4,5-Diethyl-3'-ethoxy-pyroflavone is a flavone-class polyphenol isolated from Vitex negundo that exhibits dose-dependent antifilarial activity in preclinical bioassays, likely through mechanisms common to flavonoid interference with parasite metabolic processes. All available evidence derives from in vitro and early preclinical studies attributed to Rana et al., with no human clinical data quantifying effect size, therapeutic dose, or safety margin.

Category: Compound Evidence: 1/10 Tier: Preliminary
4,5-Diethyl-3'-ethoxy-pyroflavone — Hermetica Encyclopedia

Origin & History

4,5-Diethyl-3'-ethoxy-pyroflavone is a naturally occurring flavone isolated from Vitex negundo (Nirgundi), a large aromatic shrub native to tropical and subtropical regions of Asia and Africa, including the Indian subcontinent, Southeast Asia, and East Africa. The parent plant thrives in dry, open wastelands, riverbanks, and forest margins, tolerating poor soils and semi-arid conditions up to elevations of approximately 1500 meters.
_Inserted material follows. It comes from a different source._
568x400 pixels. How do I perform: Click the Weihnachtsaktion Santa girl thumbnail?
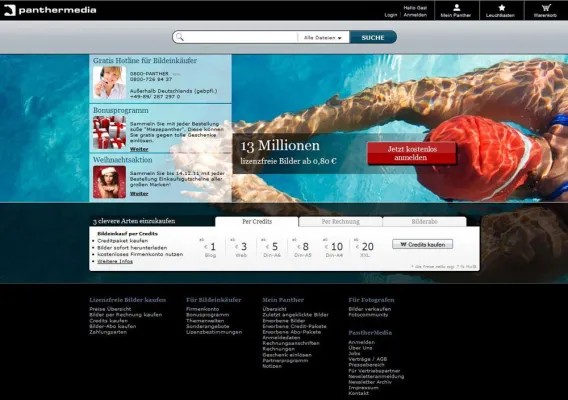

Vitex negundo has been cultivated and wildcrafted for millennia in Ayurvedic and traditional Chinese medicine, with this specific flavone identified as a minor phytochemical constituent isolated from the plant's leaves, seeds, and roots through solvent extraction and chromatographic fractionation.

Historical & Cultural Context

Vitex negundo, the source plant of this compound, occupies a prominent place in Ayurvedic medicine under the Sanskrit name 'Nirgundi,' with documented use in classical texts including Charaka Samhita and Sushruta Samhita for conditions ranging from inflammatory joint disease and fever to parasitic infections and neurological disorders. In traditional Southeast Asian and Chinese medicine (where the plant is known as Huang Jing or Man Jing Zi in related species), leaf poultices and root decoctions were employed for pain relief, anthelmintic purposes, and skin diseases. The specific isolation of 4,5-diethyl-3'-ethoxy-pyroflavone represents a modern phytochemical effort to identify the active constituents responsible for the antifilarial folk uses of Vitex negundo in endemic regions of South Asia, where lymphatic filariasis caused by Wuchereria bancrofti and Brugia malayi has been a major public health burden. This compound itself carries no independent traditional use history, as its identification as a discrete chemical entity is a product of contemporary analytical chemistry rather than historical ethnobotanical knowledge.

Health Benefits

- **Antifilarial Activity**: Demonstrates dose-dependent lethal or immobilizing effects against filarial parasites in preclinical assays; the precise effective concentration has not been formally published with quantified IC50 or LD50 values in peer-reviewed literature to date.
- **Source-Plant Anti-inflammatory Potential**: Isolated from Vitex negundo, whose broader phytochemical profile includes compounds that inhibit iNOS, COX-2, and NF-κB pathways; whether this specific flavone shares these properties has not been independently confirmed.
- **Antioxidant Context**: Co-occurring phytochemicals in the same Vitex negundo extracts, such as vitexdoin F, exhibit radical-scavenging activity; the antioxidant contribution of 4,5-diethyl-3'-ethoxy-pyroflavone specifically remains untested.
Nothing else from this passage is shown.